By Eric D. Morton
A common, and potentially destructive, problem for businesses occurs when a partner in a business wants out of the business and might quit or stop working in it. This might happen for a variety of reasons. The owners of a business might find that they are not compatible as partners. Other common issues are financial disputes between partners, including the simple fact that sometimes a business can’t financially support all its owners.
The fact is that most business partnerships fail. How harmful that breakup depends on the amount of business and legal planning that the owners put into their partnership in the beginning. Otherwise, the cost of a business break-up can be enormous.
When I speak of partners, I mean generally owners of a business in which more than one person owns the business. This could be a general partnership, corporation or a limited liability company.
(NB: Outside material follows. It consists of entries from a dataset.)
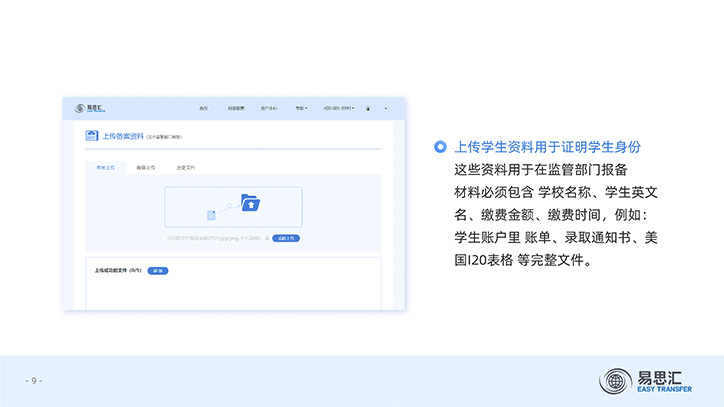Click the blue folder upload icon
The width and height of the screenshot is (724, 407).
click(251, 204)
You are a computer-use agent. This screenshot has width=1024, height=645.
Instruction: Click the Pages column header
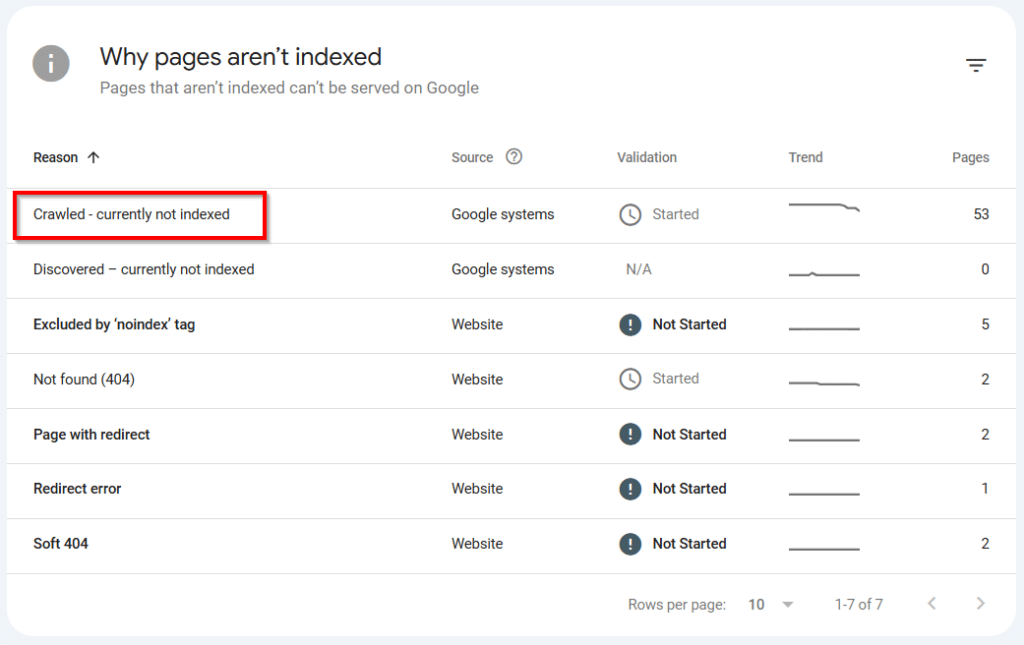[970, 157]
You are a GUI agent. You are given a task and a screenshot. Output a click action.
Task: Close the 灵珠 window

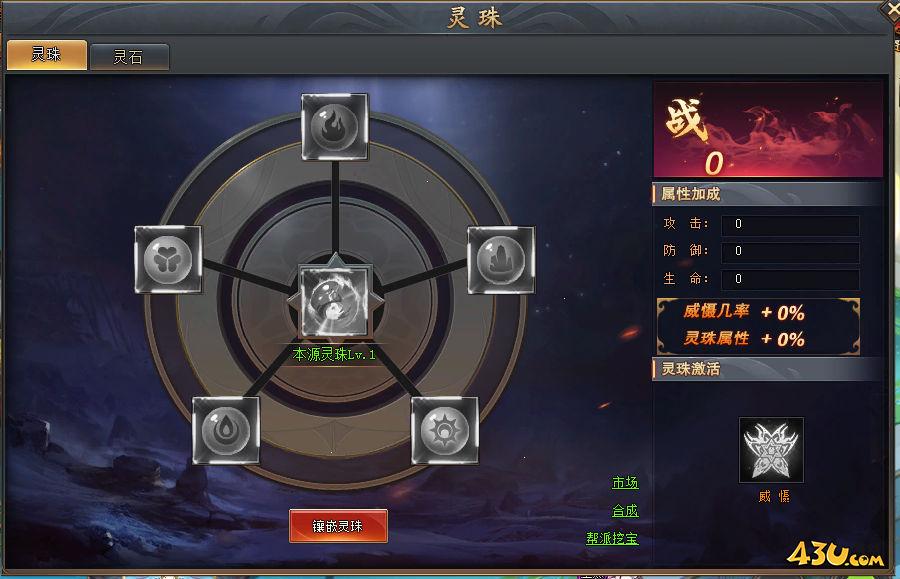pos(891,9)
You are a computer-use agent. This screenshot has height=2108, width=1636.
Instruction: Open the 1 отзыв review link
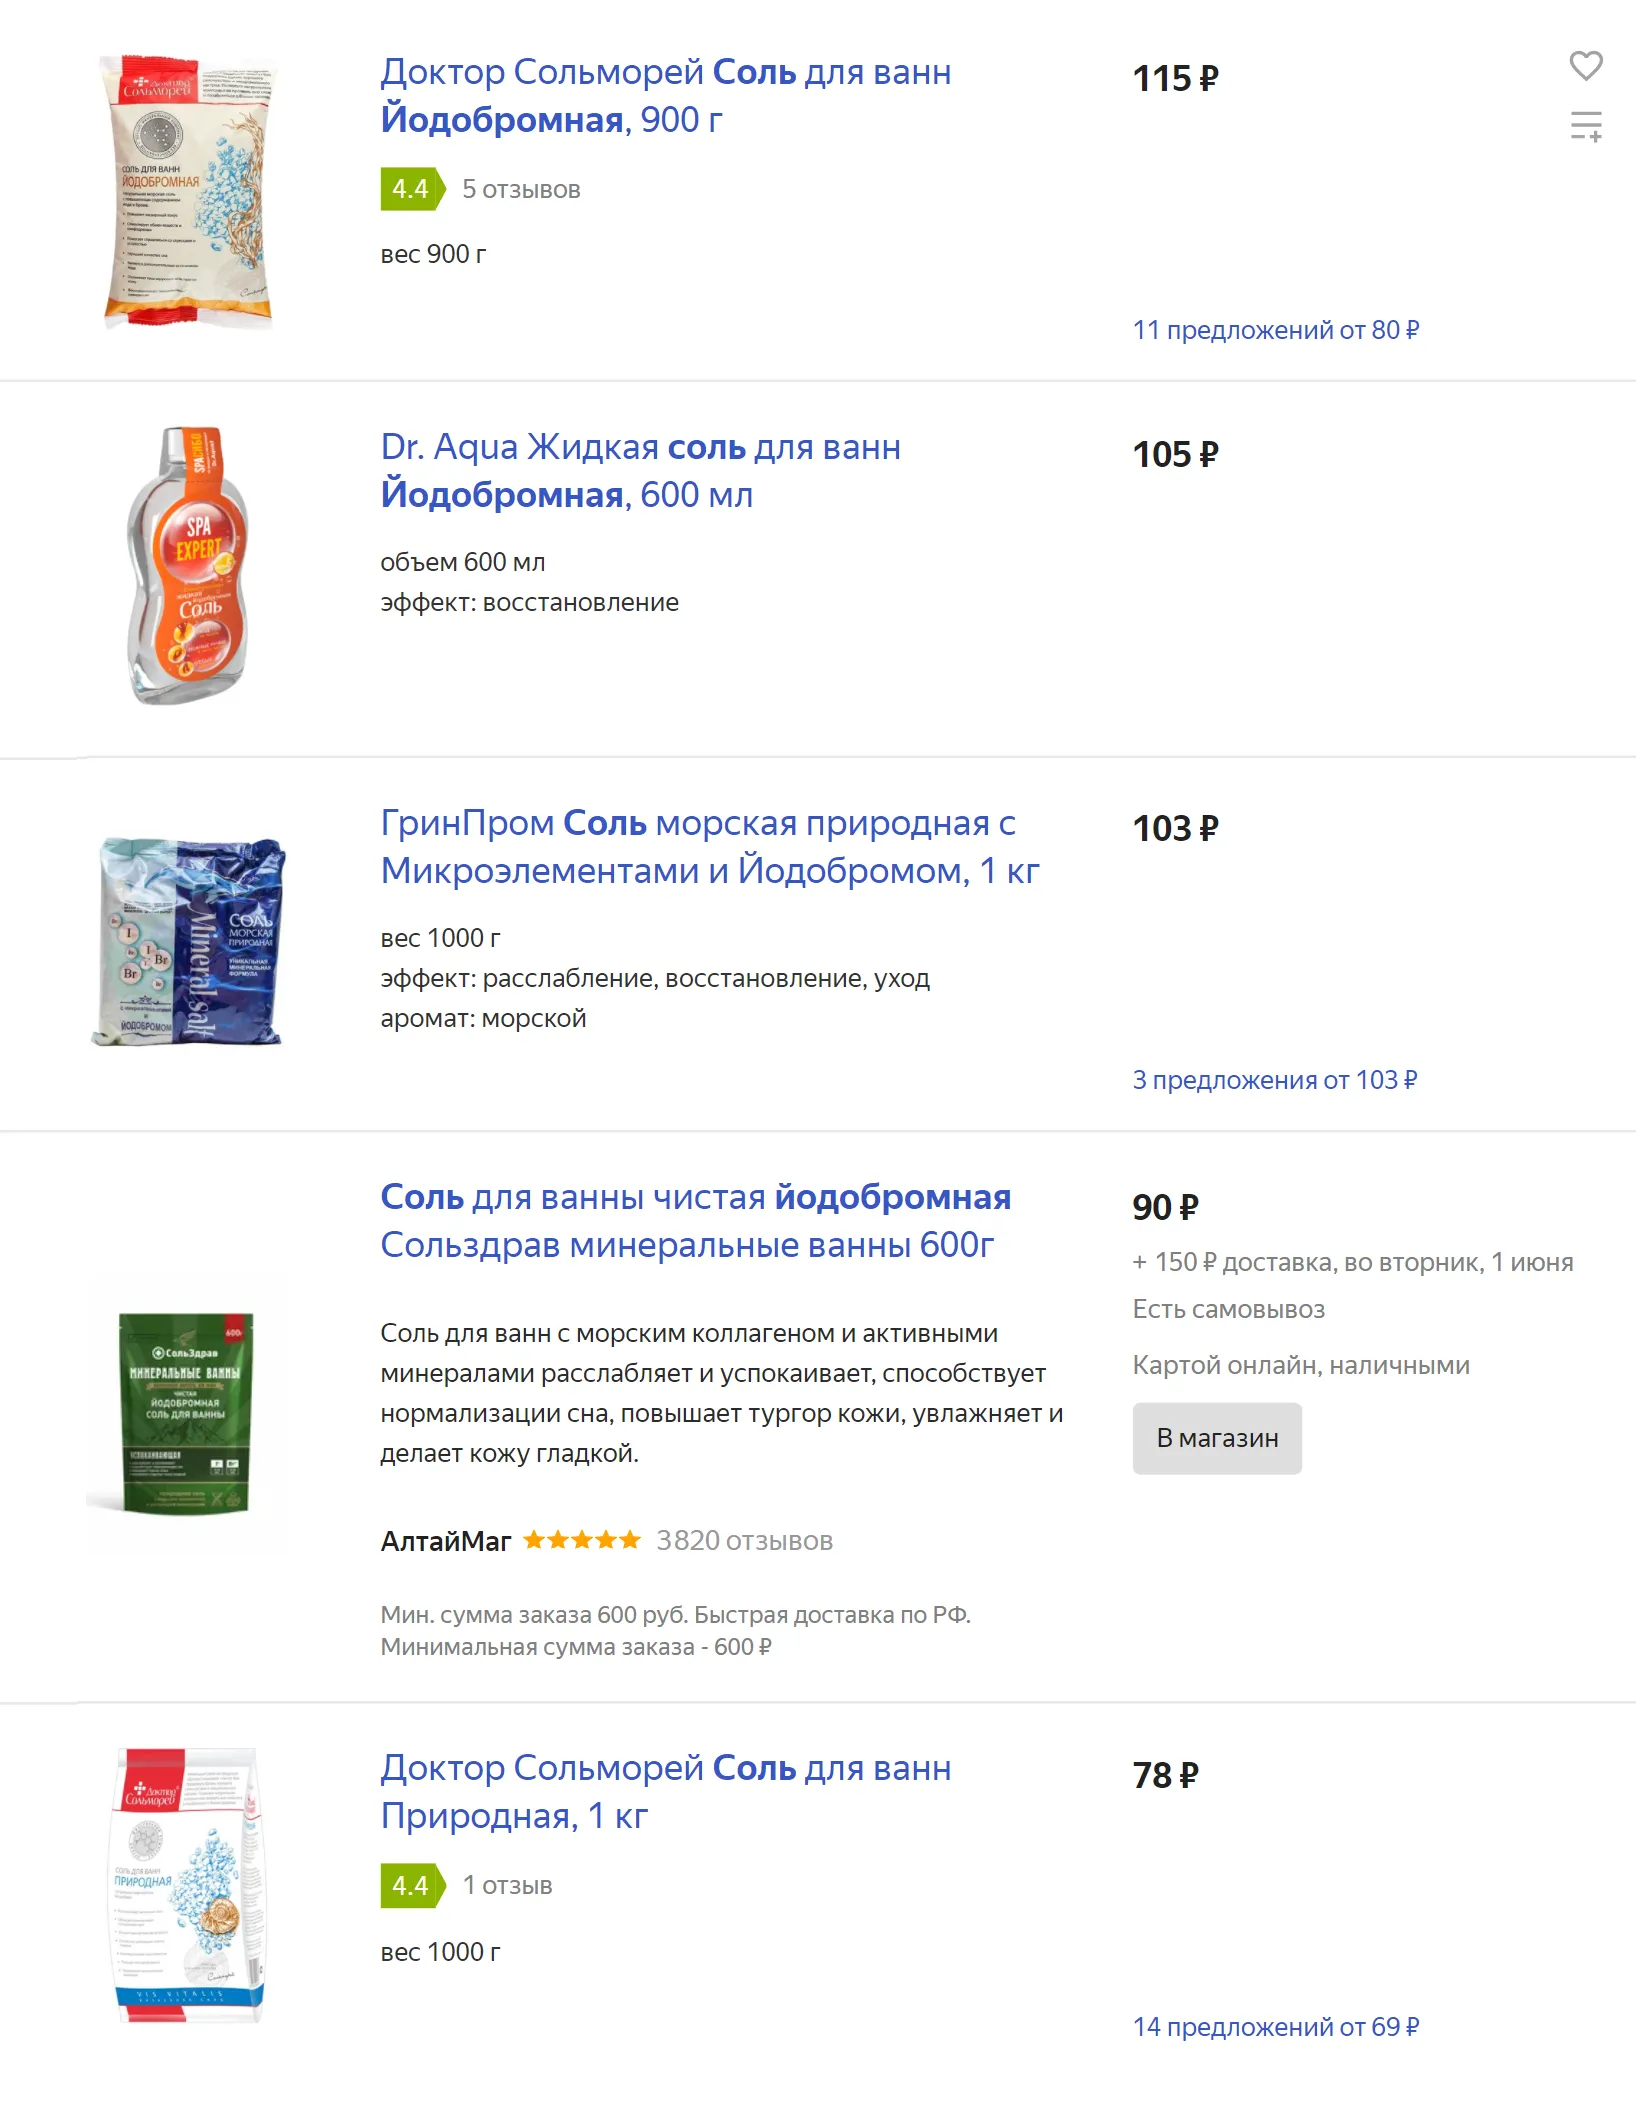507,1886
The problem is the same with some differences depending on the entity type.
What is the solution?
The solution is be proactive. What is needed is a dose of realism between business owners when they get into business with one another. There are three steps in this process.
- Realistically look at each other. Before individuals go into business together, they must take an honest look at each other. What is each person contributing to the business? What are the strengths and weaknesses of each person? Do those compliment the strengths and weaknesses of the other? Are their styles of doing business, personalities, and working habits compatible? In other words, can they really expect to be able to work together?
- What are they expectations of the owners? Do they intend to work full-time? Do they expect to draw salaries and make a living from the business? What do they expect to do for the business and what do they expect the other owner to do? The owners need to get their expectations out in the open and fully discuss them and agree as to how they are going to run the business, what they will do for the business and their business goals.
- Finally, if they realistically can work together and their expectations are aligned, they need to get them in writing. In fact, they need to talk to a lawyer and have those agreements professionally drafted. I can state with all humility that every dollar that business owners spend on shareholders/partnership agreements and employment contracts between them is money well spent.
I have litigated and otherwise handled disputes between business owners after they could not get along and they parted ways. Those disputes are expensive and painful. They are very difficult to resolve due to limitations set by the law – and every one of them could have been avoided if the owners had followed the three steps I listed above.
More importantly, these steps are simply good business practices and will more likely make the partnership succeed. Unstated and failed expectations are the most common grounds for disputes. If partners realistically look at each other, state what they expect and reduce those expectations to writing, then the chances of them being successful increase several times.
Remember, most business partnerships fail. They can be very rewarding but they are difficult to make work. If the owners have the appropriate agreements in place, the break-up between owners might be awkward and stressful, but it will be short and will reach an inexpensive conclusion. And that is much preferable to the alternate.